Frédéric Yonnet: Je m’appelle Frédéric Yonnet, je suis un harmoniciste français vivant aux Etats-Unis. Le public français a eu récemment l’occasion de me voir jouer avec Stevie Wonder et Prince.

Quels sont tes premiers souvenirs musicaux?

Mes parents m’ont exposé très tôt à la musique et j’ai eu la chance. Dès mon plus jeune âge, j’ai fouillé dans les disques de mon père et j’ai découvert les albums de Jimmy Smith et d’Aretha Franklin et je passais des heures à jouer avec la platine.
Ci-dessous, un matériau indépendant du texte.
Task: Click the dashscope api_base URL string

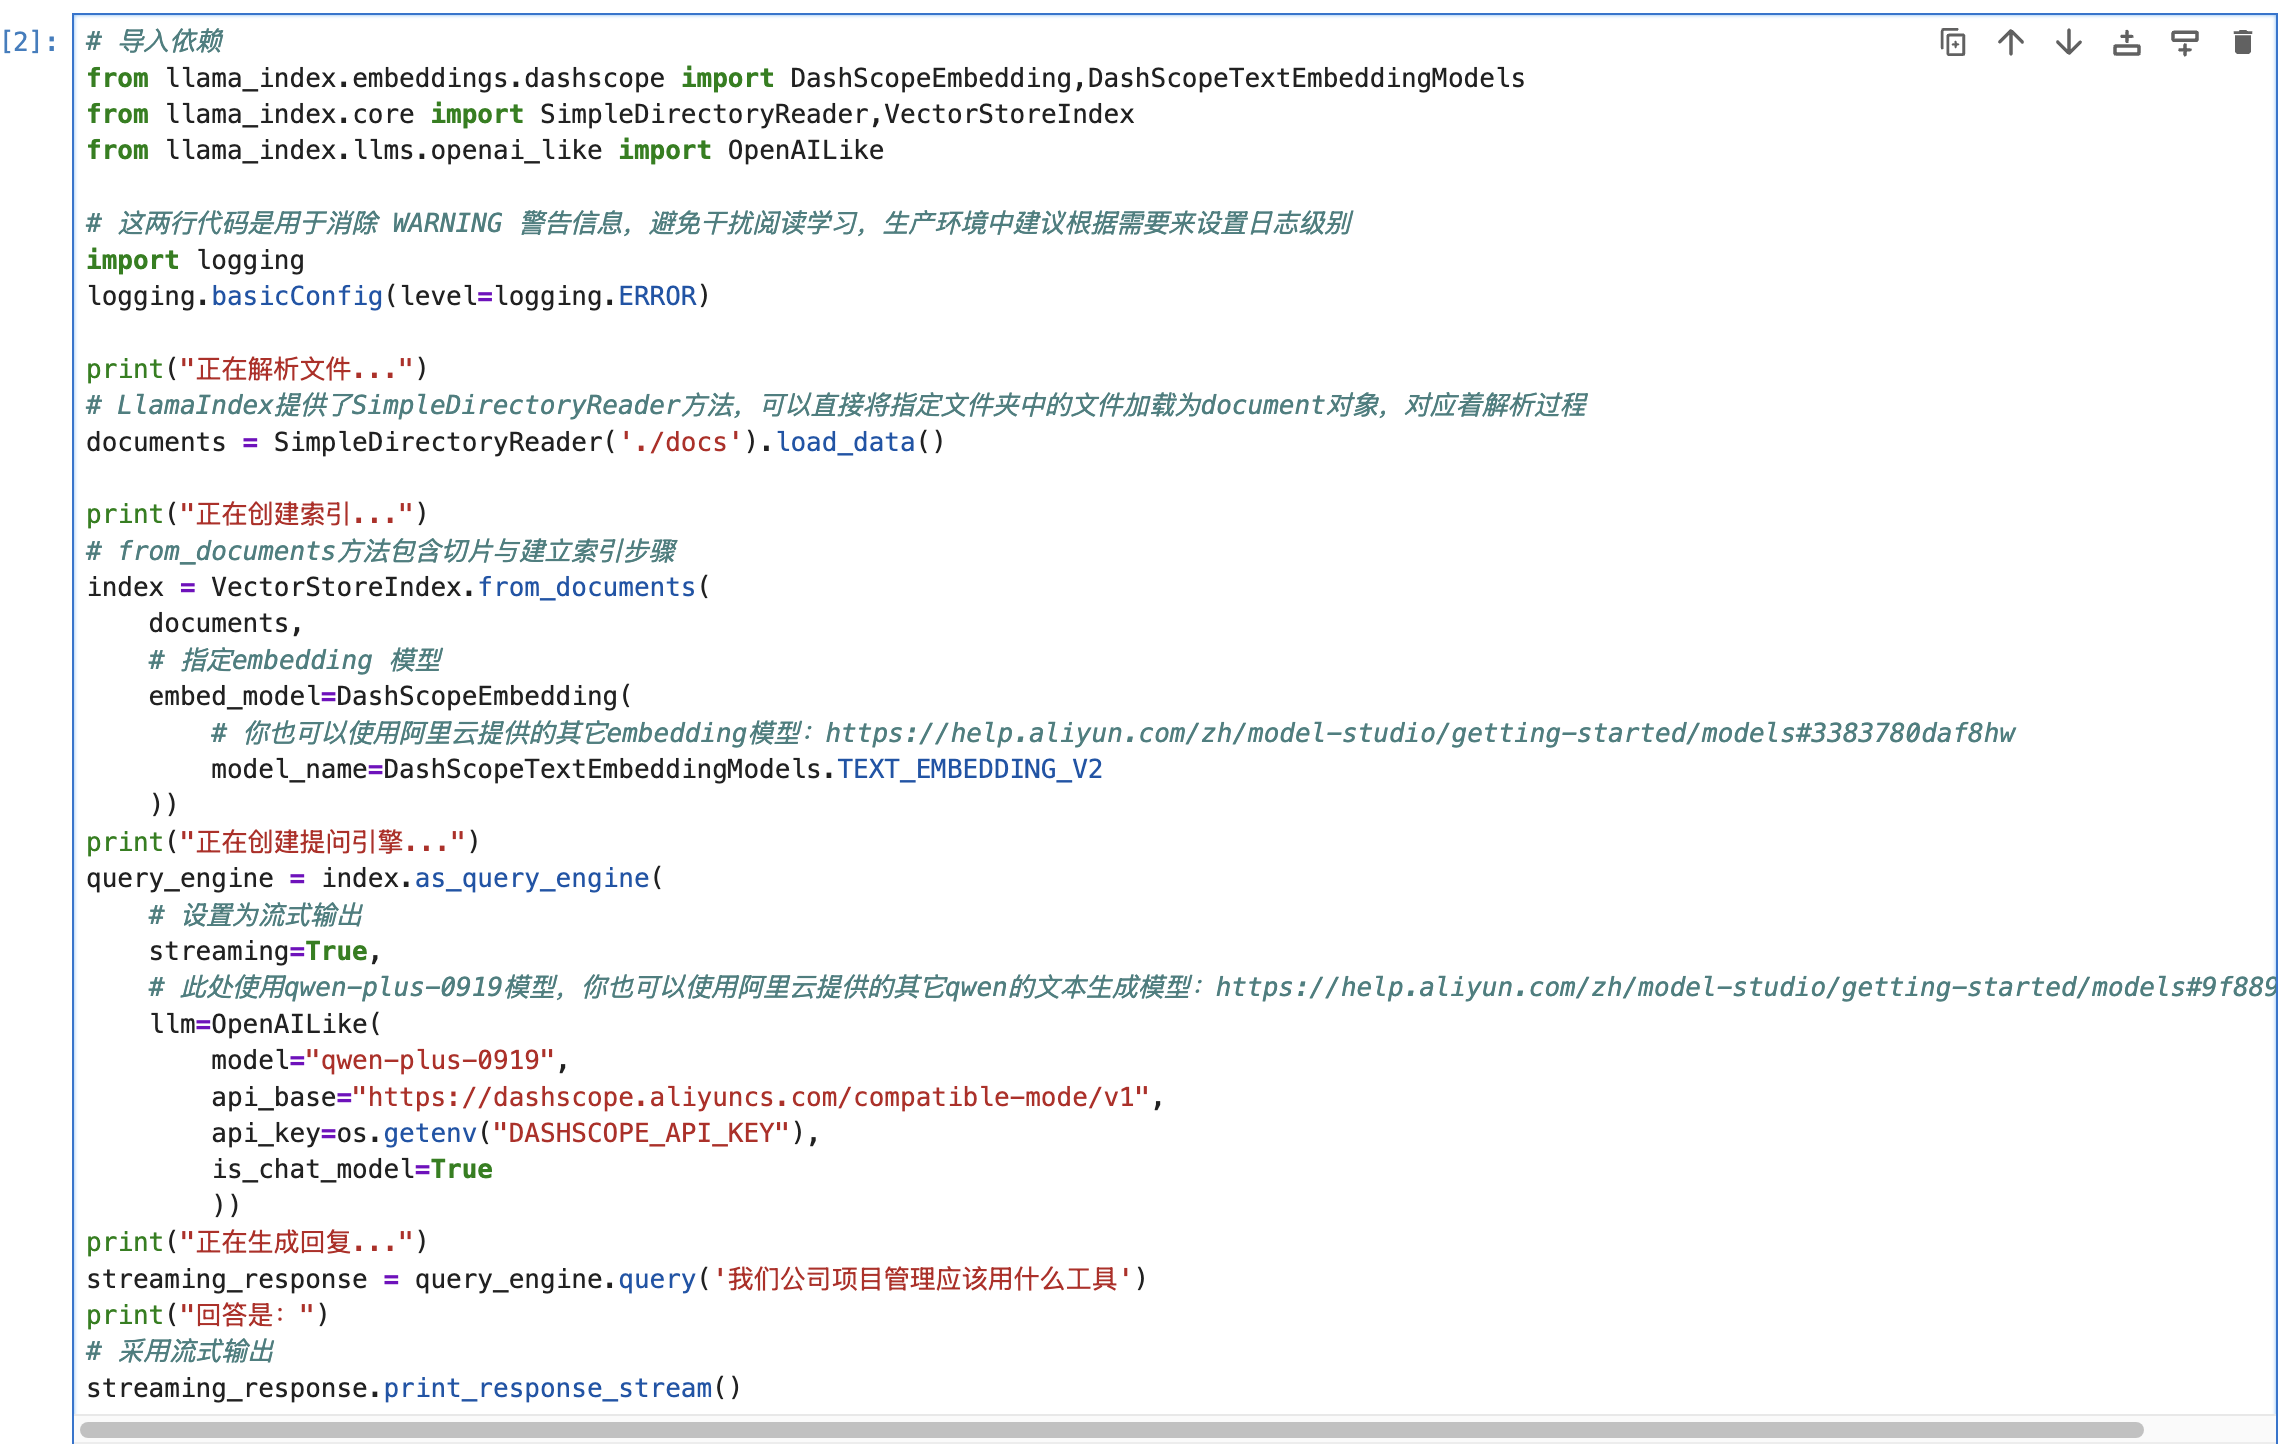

Pourquoi avoir choisi l’harmonica?

Un coup de bol. Je voulais être batteur à la base. J’ai longtemps travaillé la batterie, mais je me suis vite rendu compte que mon approche musicale n’était pas une approche de suiveur, mais plus une approche de leader. Quand je jouais de la batterie, les membres du groupe me demandaient d’être plus derrière. Le côté pratique de la batterie a été aussi comblé par l’harmonica. Avec une batterie, il faut une voiture, un local pour répéter. L’harmonica tient dans la poche, il n’est pas cher, on peut répéter partout et on n’a pas besoin d’électricité. En plus, je me suis rendu compte assez tôt que l’harmonica n’avait pas vraiment été développé dans les genres de musique qui m’intéressaient. Je me suis dit qu’il y avait peut-être une opportunité.

As-tu commencé par jouer du chromatique ou du diatonique?
J’ai commencé par un diatonique. En terme de palette de couleurs, le diatonique est plus expressif. On peut vraiment le faire sonner comme une voix humaine, un saxophone, une guitare ou un piano. On peut aussi en sortir des émotions profondes. L’harmonica chromatique est plus concentré sur l’harmonie que sur les « effets spéciaux » sonores. À mon oreille, il ressemble plus à un instrument précis comme le

bandonéon. L’expressivité qu’on arrive à obtenir avec les mains sur un harmonica chromatique n’est pas aussi facile d’approche qu’avec un diatonique.
L’harmonica est très présent, entre autres, dans une musique comme le blues. Il l’est beaucoup dans le jazz, la soul ou le funk, tes musiques de prédilection.
Ce sont les musiques auxquelles je m’identifie le plus. J’aime bien le blues, mais ce n’est pas ce qui me donne le plus envie d’aller de l’avant. Quand je suis tombé amoureux de cet instrument, je me suis rendu compte qu’il était vraiment ancré dans le blues, la country, le rock, mais que ce sont aussi des stéréotypes, des idées préconçues. Il existe dans d’autres univers, mais pas pour le grand public. Pour moi, c’était donc une opportunité extraordinaire.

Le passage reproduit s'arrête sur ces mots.